• _RECORDS SHOWN_
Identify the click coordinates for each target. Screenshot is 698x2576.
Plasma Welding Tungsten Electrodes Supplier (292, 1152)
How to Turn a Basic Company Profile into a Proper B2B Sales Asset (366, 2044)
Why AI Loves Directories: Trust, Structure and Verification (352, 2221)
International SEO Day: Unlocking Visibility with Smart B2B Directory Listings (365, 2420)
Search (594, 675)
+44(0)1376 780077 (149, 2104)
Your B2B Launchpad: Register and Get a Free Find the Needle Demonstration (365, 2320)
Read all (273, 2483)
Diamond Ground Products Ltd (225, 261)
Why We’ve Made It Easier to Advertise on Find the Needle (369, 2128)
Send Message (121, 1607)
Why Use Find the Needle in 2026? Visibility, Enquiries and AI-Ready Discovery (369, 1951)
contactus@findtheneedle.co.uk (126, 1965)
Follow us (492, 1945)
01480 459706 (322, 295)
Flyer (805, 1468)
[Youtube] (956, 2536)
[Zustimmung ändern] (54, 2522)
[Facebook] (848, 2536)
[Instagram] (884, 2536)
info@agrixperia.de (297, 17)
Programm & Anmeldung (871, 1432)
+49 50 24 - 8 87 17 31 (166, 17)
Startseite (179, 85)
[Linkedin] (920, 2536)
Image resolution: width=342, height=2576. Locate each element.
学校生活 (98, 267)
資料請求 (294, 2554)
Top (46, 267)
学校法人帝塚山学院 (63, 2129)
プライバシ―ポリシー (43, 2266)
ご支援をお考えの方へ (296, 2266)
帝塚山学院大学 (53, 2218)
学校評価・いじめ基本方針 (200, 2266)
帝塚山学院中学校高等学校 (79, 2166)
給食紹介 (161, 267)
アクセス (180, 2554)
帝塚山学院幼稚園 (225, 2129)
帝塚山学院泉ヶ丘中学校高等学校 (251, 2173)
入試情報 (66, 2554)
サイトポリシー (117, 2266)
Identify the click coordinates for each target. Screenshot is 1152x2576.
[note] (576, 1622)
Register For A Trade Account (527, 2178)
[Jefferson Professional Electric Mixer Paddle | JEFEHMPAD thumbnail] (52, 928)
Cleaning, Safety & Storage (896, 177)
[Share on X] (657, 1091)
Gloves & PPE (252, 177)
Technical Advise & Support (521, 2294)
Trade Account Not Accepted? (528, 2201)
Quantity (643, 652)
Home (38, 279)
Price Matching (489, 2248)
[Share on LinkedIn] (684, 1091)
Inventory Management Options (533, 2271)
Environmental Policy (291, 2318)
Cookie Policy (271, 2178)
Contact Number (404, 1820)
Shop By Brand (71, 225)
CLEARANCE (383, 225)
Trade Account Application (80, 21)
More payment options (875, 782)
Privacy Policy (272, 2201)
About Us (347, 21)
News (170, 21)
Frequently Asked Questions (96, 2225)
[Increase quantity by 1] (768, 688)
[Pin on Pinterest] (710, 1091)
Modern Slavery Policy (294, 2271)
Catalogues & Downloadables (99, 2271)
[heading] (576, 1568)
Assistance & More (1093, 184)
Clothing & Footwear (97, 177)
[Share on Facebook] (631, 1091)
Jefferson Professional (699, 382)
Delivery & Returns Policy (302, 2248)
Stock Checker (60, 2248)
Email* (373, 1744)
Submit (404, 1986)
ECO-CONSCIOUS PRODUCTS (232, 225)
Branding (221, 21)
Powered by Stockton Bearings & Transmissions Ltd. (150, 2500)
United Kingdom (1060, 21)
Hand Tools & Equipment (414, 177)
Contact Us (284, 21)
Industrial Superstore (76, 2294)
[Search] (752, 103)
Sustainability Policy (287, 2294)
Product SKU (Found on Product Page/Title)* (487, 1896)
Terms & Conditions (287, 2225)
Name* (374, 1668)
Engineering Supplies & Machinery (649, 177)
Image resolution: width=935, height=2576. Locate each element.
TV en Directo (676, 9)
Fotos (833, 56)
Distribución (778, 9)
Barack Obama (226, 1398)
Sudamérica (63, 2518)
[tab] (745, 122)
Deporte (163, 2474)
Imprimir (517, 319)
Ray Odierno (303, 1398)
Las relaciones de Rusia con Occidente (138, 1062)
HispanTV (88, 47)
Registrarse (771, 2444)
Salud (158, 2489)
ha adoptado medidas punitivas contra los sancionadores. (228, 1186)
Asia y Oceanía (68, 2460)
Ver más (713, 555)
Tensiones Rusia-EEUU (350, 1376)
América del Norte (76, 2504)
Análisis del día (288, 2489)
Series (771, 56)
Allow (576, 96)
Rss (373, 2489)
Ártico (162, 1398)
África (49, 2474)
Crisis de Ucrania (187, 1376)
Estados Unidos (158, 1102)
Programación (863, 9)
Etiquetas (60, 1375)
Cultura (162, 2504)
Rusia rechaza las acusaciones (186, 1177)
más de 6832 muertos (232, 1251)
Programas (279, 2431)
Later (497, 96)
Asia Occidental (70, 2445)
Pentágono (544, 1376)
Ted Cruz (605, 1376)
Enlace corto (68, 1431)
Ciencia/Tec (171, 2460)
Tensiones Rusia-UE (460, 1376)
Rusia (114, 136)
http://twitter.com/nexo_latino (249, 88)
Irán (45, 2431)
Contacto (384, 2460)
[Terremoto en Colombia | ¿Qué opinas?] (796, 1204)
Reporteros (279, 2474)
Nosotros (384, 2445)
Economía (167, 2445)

• _YOUR OBJECTIVE_
Return the entries exactly through the "Technical Advise & Support (521, 2294)" line.

• _SOLUTION BELOW_
Identify the click coordinates for each target. Screenshot is 698x2576.
Plasma Welding Tungsten Electrodes Supplier (292, 1152)
How to Turn a Basic Company Profile into a Proper B2B Sales Asset (366, 2044)
Why AI Loves Directories: Trust, Structure and Verification (352, 2221)
International SEO Day: Unlocking Visibility with Smart B2B Directory Listings (365, 2420)
Search (594, 675)
+44(0)1376 780077 (149, 2104)
Your B2B Launchpad: Register and Get a Free Find the Needle Demonstration (365, 2320)
Read all (273, 2483)
Diamond Ground Products Ltd (225, 261)
Why We’ve Made It Easier to Advertise on Find the Needle (369, 2128)
Send Message (121, 1607)
Why Use Find the Needle in 2026? Visibility, Enquiries and AI-Ready Discovery (369, 1951)
contactus@findtheneedle.co.uk (126, 1965)
Follow us (492, 1945)
01480 459706 (322, 295)
Flyer (805, 1468)
[Youtube] (956, 2536)
[Zustimmung ändern] (54, 2522)
[Facebook] (848, 2536)
[Instagram] (884, 2536)
info@agrixperia.de (297, 17)
Programm & Anmeldung (871, 1432)
+49 50 24 - 8 87 17 31 (166, 17)
Startseite (179, 85)
[Linkedin] (920, 2536)
Image resolution: width=342, height=2576. Locate each element.
学校生活 (98, 267)
資料請求 (294, 2554)
Top (46, 267)
学校法人帝塚山学院 (63, 2129)
プライバシ―ポリシー (43, 2266)
ご支援をお考えの方へ (296, 2266)
帝塚山学院大学 (53, 2218)
学校評価・いじめ基本方針 (200, 2266)
帝塚山学院中学校高等学校 (79, 2166)
給食紹介 (161, 267)
アクセス (180, 2554)
帝塚山学院幼稚園 (225, 2129)
帝塚山学院泉ヶ丘中学校高等学校 (251, 2173)
入試情報 (66, 2554)
サイトポリシー (117, 2266)
Identify the click coordinates for each target. Screenshot is 1152x2576.
[note] (576, 1622)
Register For A Trade Account (527, 2178)
[Jefferson Professional Electric Mixer Paddle | JEFEHMPAD thumbnail] (52, 928)
Cleaning, Safety & Storage (896, 177)
[Share on X] (657, 1091)
Gloves & PPE (252, 177)
Technical Advise & Support (521, 2294)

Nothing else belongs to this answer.